Например, нужно выяснить, знает или не знает испытуемый о каком-то событии. Для того чтобы это выяснить, ему предлагают воспроизвести текст, в котором некоторые данные (фамилии, названия улиц) похожи на те, которые, он, возможно, утаивает в связи с данным событием.

И испытуемый попадается! Большинство людей, которые знали о событии, путали имена и названия улиц, называли не те, которые заданы текстом, а те, которые стремились скрыть.

Эта аналогия между работой психолога и следователя сохраняется и по сей день. Очень часто в общих положениях провозглашается диалогичность как принцип изучения индивида, а в частных методах работы с личностью реализуются те или иные элементы «культуры подсматривания». При этом широко используется введение в ситуацию «подставного» испытуемого, заранее проинструктированного психологом (чем не провокатор в камере?), активность испытуемых стимулируется с помощью поощрений и наказаний, в частности с помощью слабых ударов электрическим током (чем не «пытки»?) и т. п.
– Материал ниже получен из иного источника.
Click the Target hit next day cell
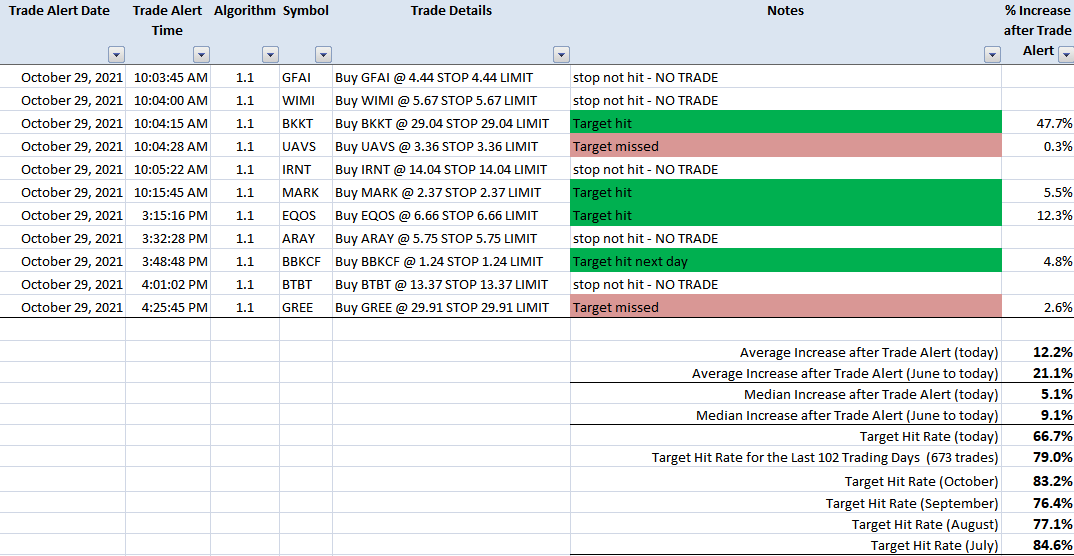The height and width of the screenshot is (556, 1074). pos(786,262)
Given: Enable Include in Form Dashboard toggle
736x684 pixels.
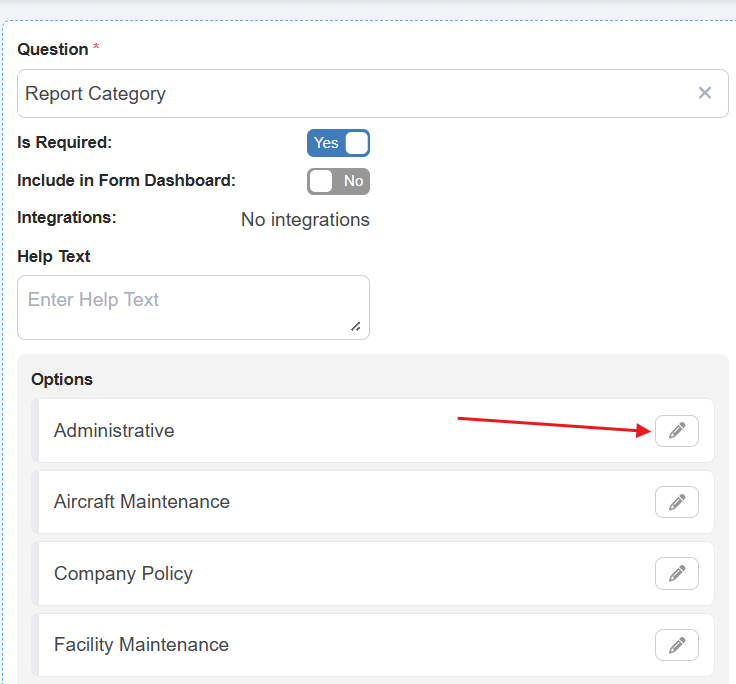Looking at the screenshot, I should (338, 181).
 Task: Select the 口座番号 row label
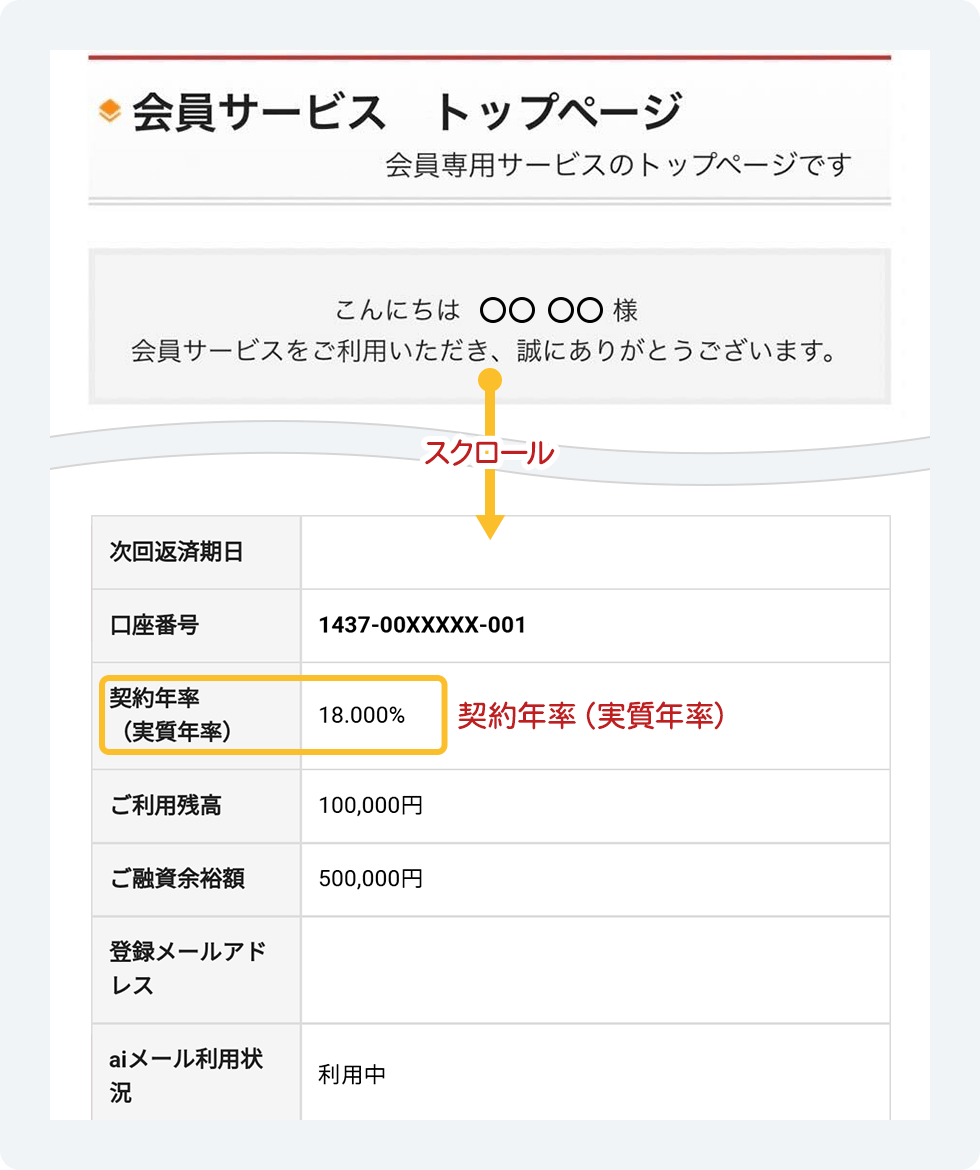155,625
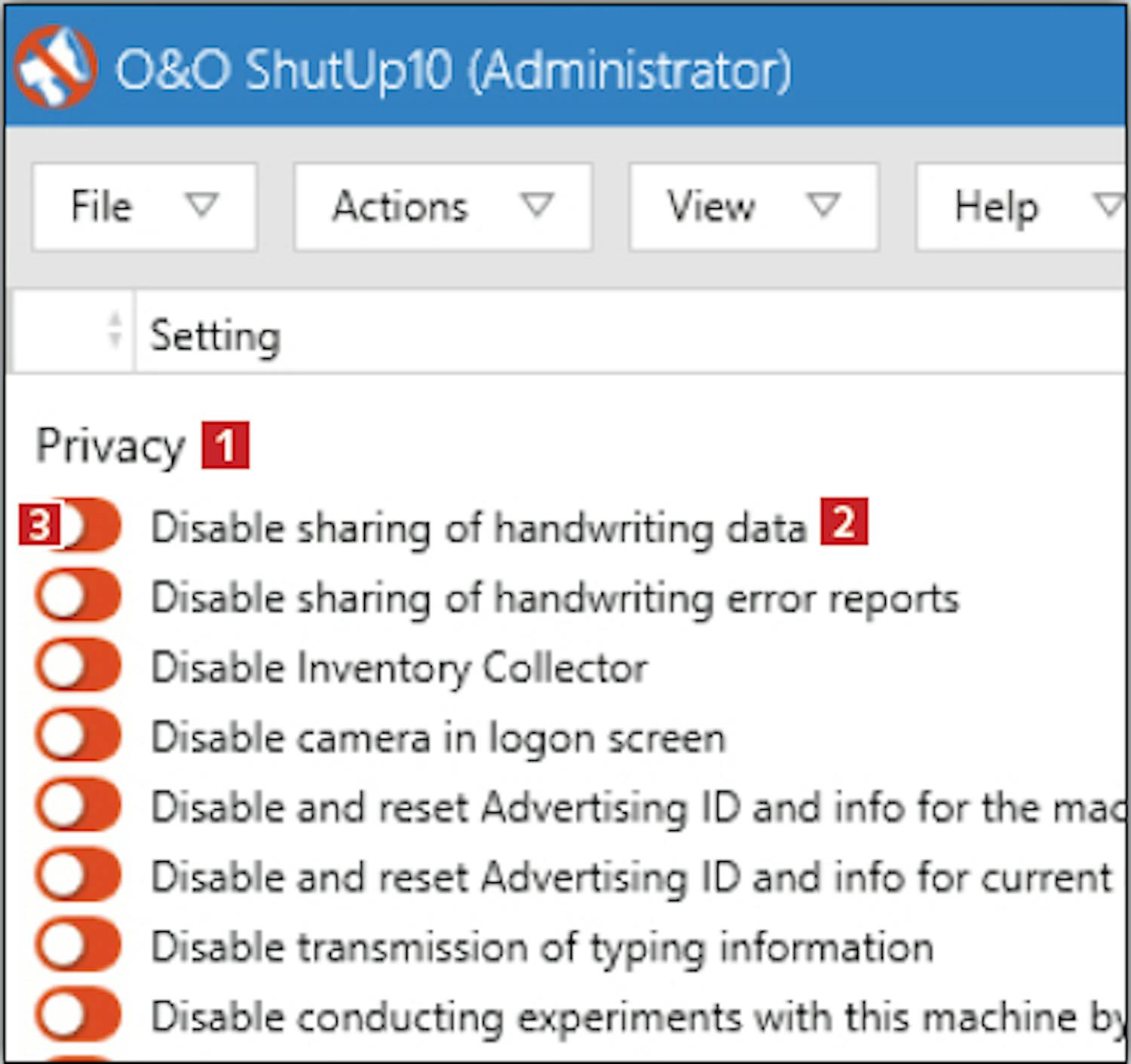Open the File dropdown arrow
Image resolution: width=1131 pixels, height=1064 pixels.
tap(201, 205)
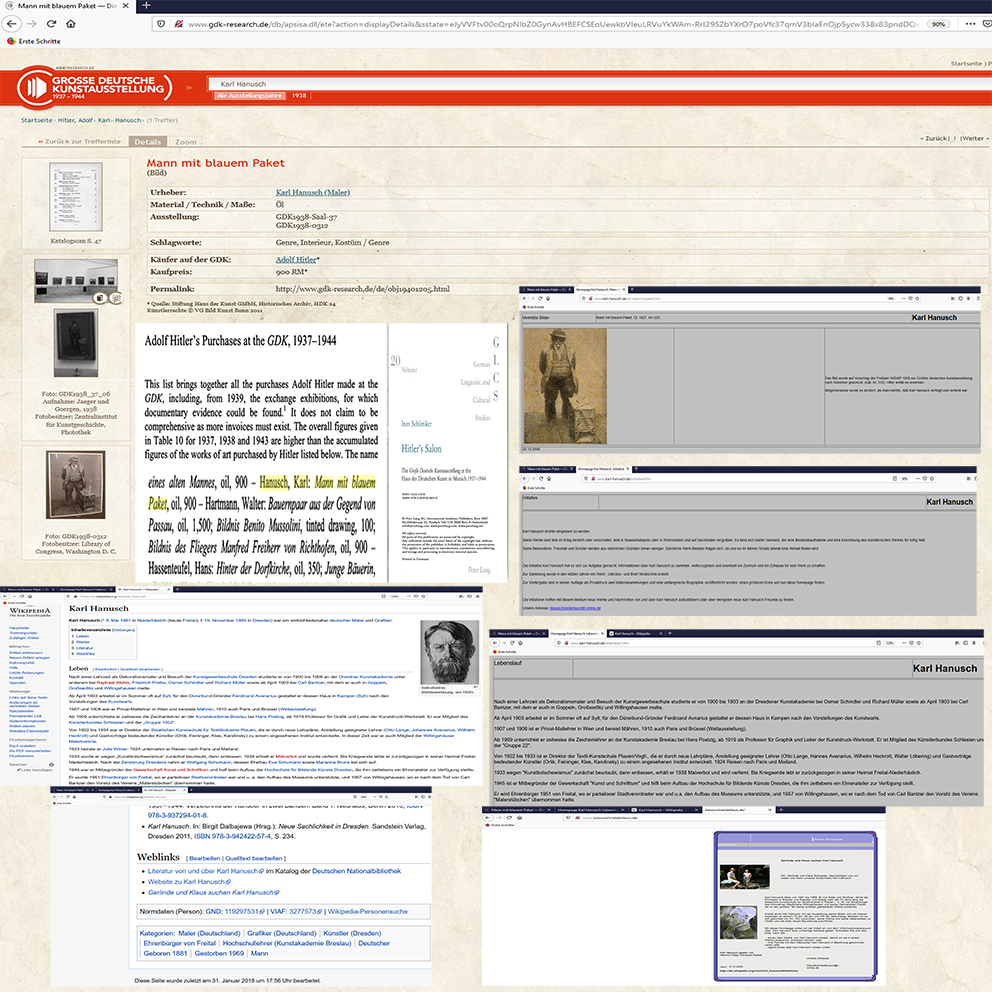Click the floor plan icon on exhibition photo
The image size is (992, 992).
click(x=115, y=298)
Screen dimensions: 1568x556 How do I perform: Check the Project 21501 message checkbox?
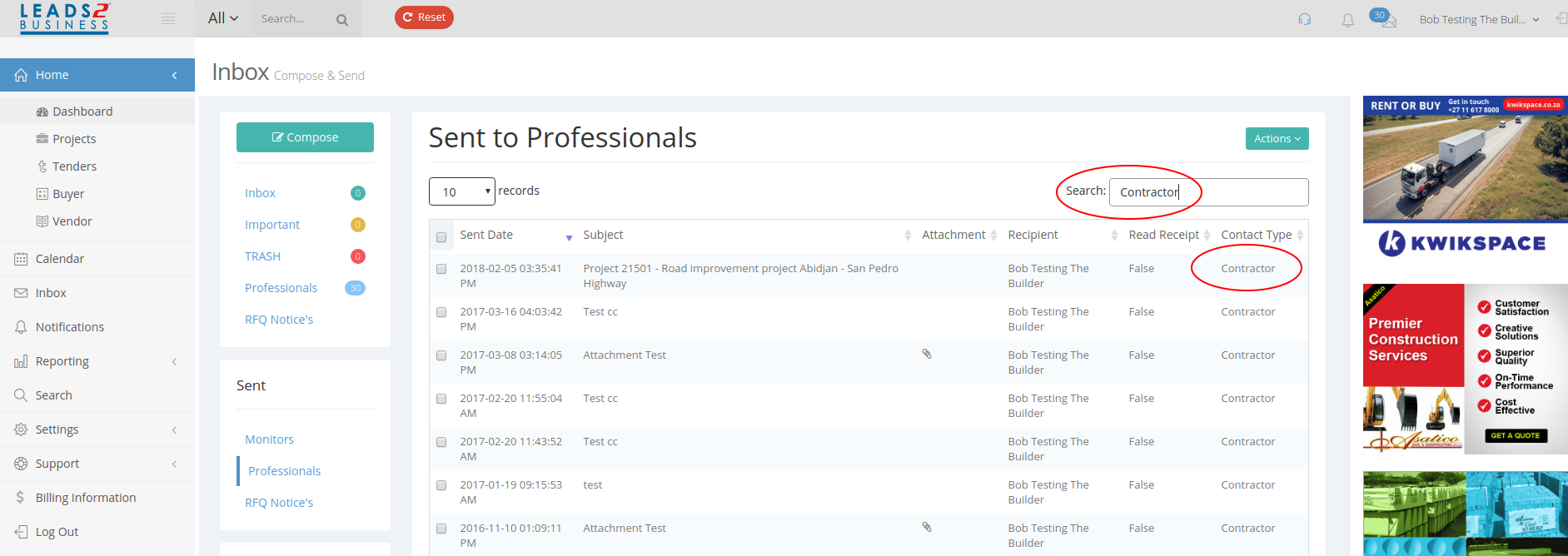(441, 269)
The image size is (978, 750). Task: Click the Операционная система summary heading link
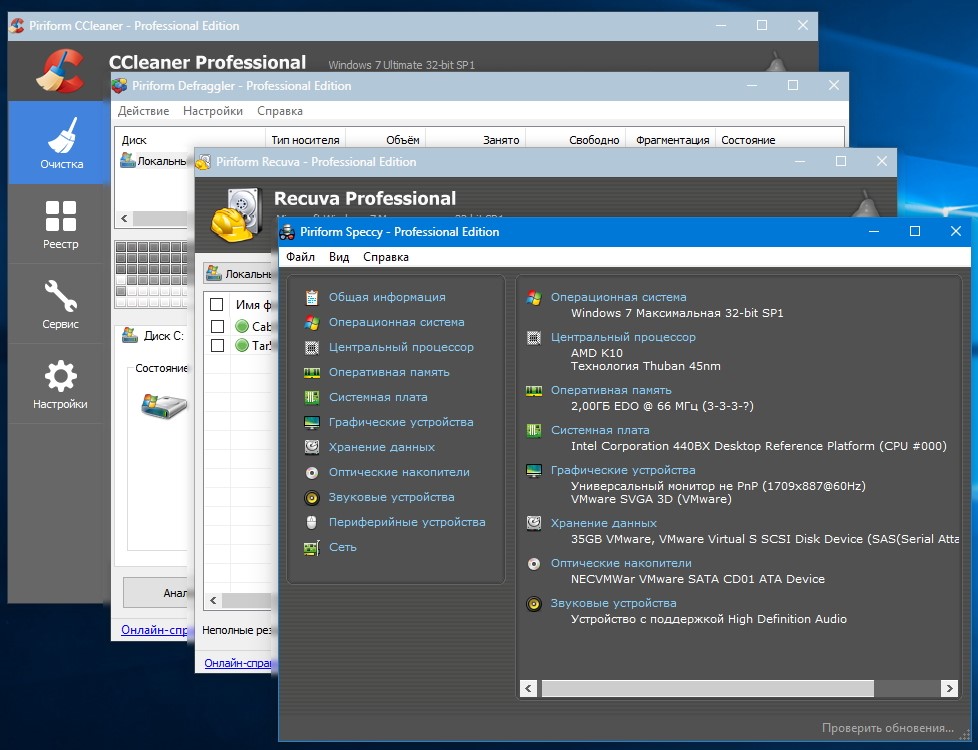(618, 297)
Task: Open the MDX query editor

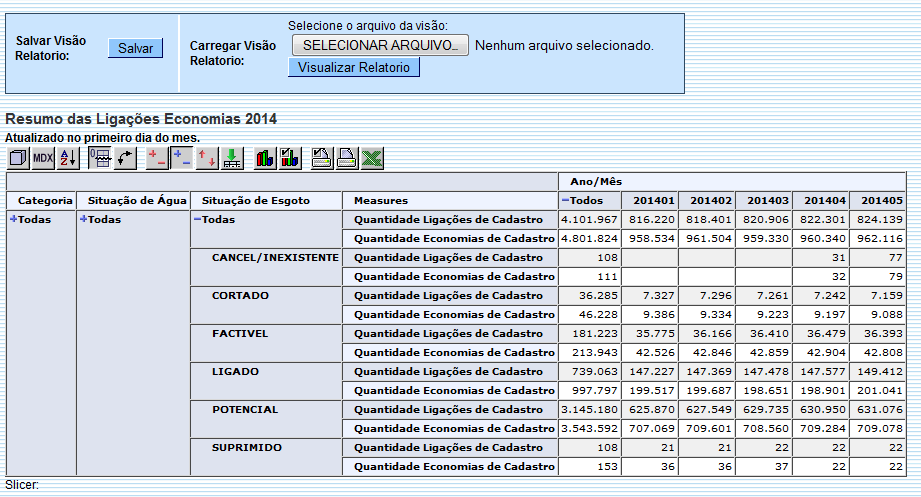Action: (43, 158)
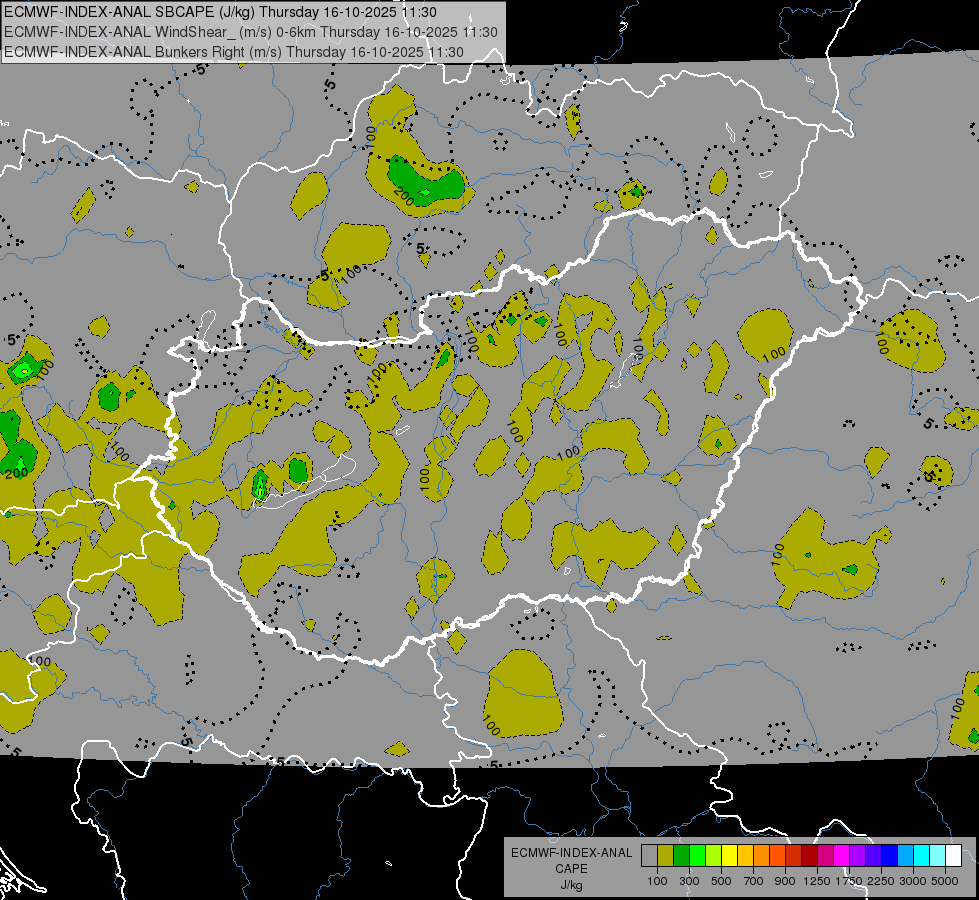Click the ECMWF-INDEX-ANAL legend title

[571, 853]
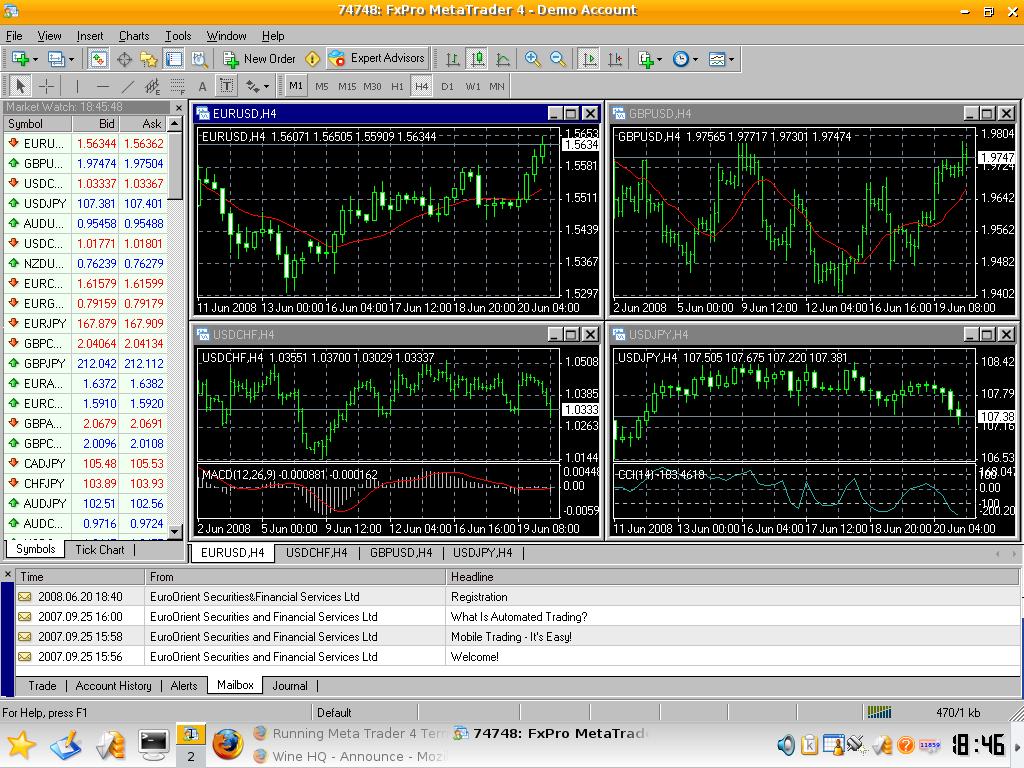
Task: Pick the trendline drawing tool
Action: click(x=127, y=86)
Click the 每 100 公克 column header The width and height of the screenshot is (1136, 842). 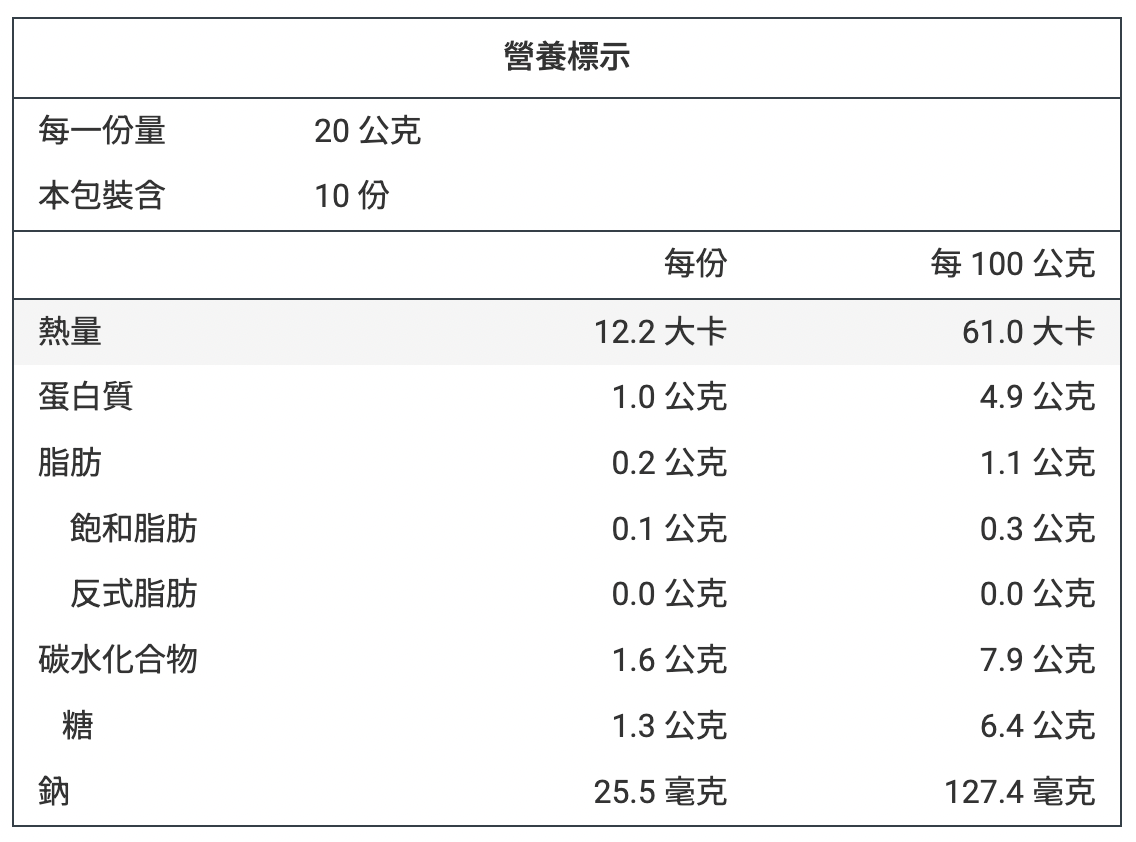pyautogui.click(x=1012, y=264)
На основе «подсматривания» строятся исследования и в педагогических науках. Любопытно, что в первых экспериментальных классах, где проходили исследования по формированию теоретических обобщений у младших школьников, была установлена комната с односторонним просматриванием. Д. Б. Эльконин пишет: «Рядом с классом находилась лабораторная комната, которая была оборудована телевизионной установкой и магнитофонами, дававшими возможность наблюдать за всем происходящим в классе»[70]70
  Это писалось Д. Б. Элькониным в 1961 г. (См.: Эльконин Д. Б. Психологическое исследование усвоения знаний в начальной школе // Советская педагогика. 1961. № 9. С. 24.) В дальнейшем учёные отказались от «комнаты». Психолог переместился на последнюю парту класса, при необходимости поднимал руку и на правах одного из учащихся высказывал своё мнение по обсуждаемой проблеме.


[Закрыть]
.

В дальнейшем учёные отказались от «комнаты». Психолог переместился на последнюю парту класса, при необходимости поднимал руку и на правах одного из учащихся высказывал своё мнение по обсуждаемой проблеме.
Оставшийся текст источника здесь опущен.